• _Your objective_
Look below for the line that has "The width and height of the screenshot is (850, 543).". Set down the lines from there through the line that has "The image size is (643, 503).", exactly as written.

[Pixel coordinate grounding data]
====
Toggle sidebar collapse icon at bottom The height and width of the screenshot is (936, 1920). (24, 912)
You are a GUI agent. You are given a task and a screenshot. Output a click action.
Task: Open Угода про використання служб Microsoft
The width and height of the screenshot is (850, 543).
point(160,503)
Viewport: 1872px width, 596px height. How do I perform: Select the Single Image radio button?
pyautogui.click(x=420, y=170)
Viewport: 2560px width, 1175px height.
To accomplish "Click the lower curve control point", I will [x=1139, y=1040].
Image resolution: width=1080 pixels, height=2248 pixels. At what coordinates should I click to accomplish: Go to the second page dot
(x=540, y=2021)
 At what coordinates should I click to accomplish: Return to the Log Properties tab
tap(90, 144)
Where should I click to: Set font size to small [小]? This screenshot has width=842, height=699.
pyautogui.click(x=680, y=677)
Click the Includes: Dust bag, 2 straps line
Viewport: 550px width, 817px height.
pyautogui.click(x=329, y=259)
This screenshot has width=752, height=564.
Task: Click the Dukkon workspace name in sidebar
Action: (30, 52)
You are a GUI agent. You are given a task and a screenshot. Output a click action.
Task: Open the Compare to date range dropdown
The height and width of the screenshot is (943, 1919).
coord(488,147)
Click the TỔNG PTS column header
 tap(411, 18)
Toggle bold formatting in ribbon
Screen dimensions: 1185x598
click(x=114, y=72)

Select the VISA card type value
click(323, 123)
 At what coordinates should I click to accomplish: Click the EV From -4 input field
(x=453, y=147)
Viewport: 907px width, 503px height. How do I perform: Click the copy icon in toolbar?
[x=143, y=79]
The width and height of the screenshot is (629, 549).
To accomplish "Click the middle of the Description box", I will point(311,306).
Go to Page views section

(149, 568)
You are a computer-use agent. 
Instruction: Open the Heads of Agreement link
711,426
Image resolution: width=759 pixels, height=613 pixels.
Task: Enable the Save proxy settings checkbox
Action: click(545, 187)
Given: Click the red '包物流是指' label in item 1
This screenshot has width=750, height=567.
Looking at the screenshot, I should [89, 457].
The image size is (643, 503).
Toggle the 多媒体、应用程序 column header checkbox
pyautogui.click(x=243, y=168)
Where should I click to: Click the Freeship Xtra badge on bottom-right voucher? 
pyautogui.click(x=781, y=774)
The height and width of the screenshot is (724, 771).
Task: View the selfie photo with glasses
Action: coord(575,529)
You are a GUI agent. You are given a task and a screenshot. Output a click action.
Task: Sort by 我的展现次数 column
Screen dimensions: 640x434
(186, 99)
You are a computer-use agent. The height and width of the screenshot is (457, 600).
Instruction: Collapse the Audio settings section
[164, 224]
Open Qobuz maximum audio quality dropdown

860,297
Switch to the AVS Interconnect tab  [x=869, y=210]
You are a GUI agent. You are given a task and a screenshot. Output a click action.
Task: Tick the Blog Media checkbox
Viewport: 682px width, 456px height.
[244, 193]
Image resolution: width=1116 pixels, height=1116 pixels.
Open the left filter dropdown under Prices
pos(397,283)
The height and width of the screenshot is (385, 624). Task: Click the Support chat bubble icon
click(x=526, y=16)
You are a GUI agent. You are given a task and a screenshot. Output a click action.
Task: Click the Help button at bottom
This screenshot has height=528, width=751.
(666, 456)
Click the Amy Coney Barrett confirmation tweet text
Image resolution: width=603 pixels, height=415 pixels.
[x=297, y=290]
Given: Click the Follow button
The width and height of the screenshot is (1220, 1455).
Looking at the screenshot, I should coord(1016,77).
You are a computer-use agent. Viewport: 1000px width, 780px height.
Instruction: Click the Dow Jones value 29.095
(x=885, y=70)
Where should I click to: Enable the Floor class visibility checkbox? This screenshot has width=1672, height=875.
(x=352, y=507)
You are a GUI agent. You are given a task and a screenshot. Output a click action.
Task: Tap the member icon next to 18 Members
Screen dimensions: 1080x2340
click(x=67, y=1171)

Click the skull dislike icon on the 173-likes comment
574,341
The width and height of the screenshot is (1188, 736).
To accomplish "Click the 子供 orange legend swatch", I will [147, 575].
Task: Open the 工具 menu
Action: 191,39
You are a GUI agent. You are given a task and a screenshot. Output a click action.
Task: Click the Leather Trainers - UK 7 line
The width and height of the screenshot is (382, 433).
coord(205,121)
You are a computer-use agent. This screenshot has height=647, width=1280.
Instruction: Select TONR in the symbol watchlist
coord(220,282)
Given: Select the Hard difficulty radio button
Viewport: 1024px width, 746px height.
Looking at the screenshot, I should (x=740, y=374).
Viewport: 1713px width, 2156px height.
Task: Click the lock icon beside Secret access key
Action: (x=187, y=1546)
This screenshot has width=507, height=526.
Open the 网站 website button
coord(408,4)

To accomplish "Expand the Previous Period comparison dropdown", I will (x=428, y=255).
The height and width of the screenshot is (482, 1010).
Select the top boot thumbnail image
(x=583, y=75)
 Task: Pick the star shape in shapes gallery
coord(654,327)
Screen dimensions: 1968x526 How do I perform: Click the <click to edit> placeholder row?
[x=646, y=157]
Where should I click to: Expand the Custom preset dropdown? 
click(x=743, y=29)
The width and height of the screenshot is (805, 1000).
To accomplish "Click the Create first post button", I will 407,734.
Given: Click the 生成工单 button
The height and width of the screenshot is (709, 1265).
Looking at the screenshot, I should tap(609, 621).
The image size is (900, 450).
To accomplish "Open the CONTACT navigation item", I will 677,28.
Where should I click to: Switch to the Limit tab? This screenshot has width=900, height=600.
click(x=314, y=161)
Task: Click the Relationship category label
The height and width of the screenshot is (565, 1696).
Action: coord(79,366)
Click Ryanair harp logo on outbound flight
====
• _Written reply_
The width and height of the screenshot is (850, 543).
point(160,503)
Viewport: 1872px width, 596px height. How do I perform: Select the Single Image radio button?
pyautogui.click(x=420, y=170)
Viewport: 2560px width, 1175px height.
To accomplish "Click the lower curve control point", I will [x=1139, y=1040].
Image resolution: width=1080 pixels, height=2248 pixels. At what coordinates should I click to accomplish: Go to the second page dot
(x=540, y=2021)
 At what coordinates should I click to accomplish: Return to the Log Properties tab
tap(90, 144)
Where should I click to: Set font size to small [小]? This screenshot has width=842, height=699.
pyautogui.click(x=680, y=677)
Click the Includes: Dust bag, 2 straps line
Viewport: 550px width, 817px height.
pyautogui.click(x=329, y=259)
This screenshot has width=752, height=564.
Task: Click the Dukkon workspace name in sidebar
Action: (30, 52)
You are a GUI agent. You are given a task and a screenshot. Output a click action.
Task: Open the Compare to date range dropdown
The height and width of the screenshot is (943, 1919).
coord(488,147)
Click the TỔNG PTS column header
 tap(411, 18)
Toggle bold formatting in ribbon
Screen dimensions: 1185x598
click(x=114, y=72)

Select the VISA card type value
click(323, 123)
 At what coordinates should I click to accomplish: Click the EV From -4 input field
(x=453, y=147)
Viewport: 907px width, 503px height. How do I perform: Click the copy icon in toolbar?
[x=143, y=79]
The width and height of the screenshot is (629, 549).
To accomplish "Click the middle of the Description box", I will point(311,306).
Go to Page views section

(149, 568)
You are a computer-use agent. 
Instruction: Open the Heads of Agreement link
711,426
Image resolution: width=759 pixels, height=613 pixels.
Task: Enable the Save proxy settings checkbox
Action: click(545, 187)
Given: Click the red '包物流是指' label in item 1
This screenshot has width=750, height=567.
Looking at the screenshot, I should [89, 457].
The image size is (643, 503).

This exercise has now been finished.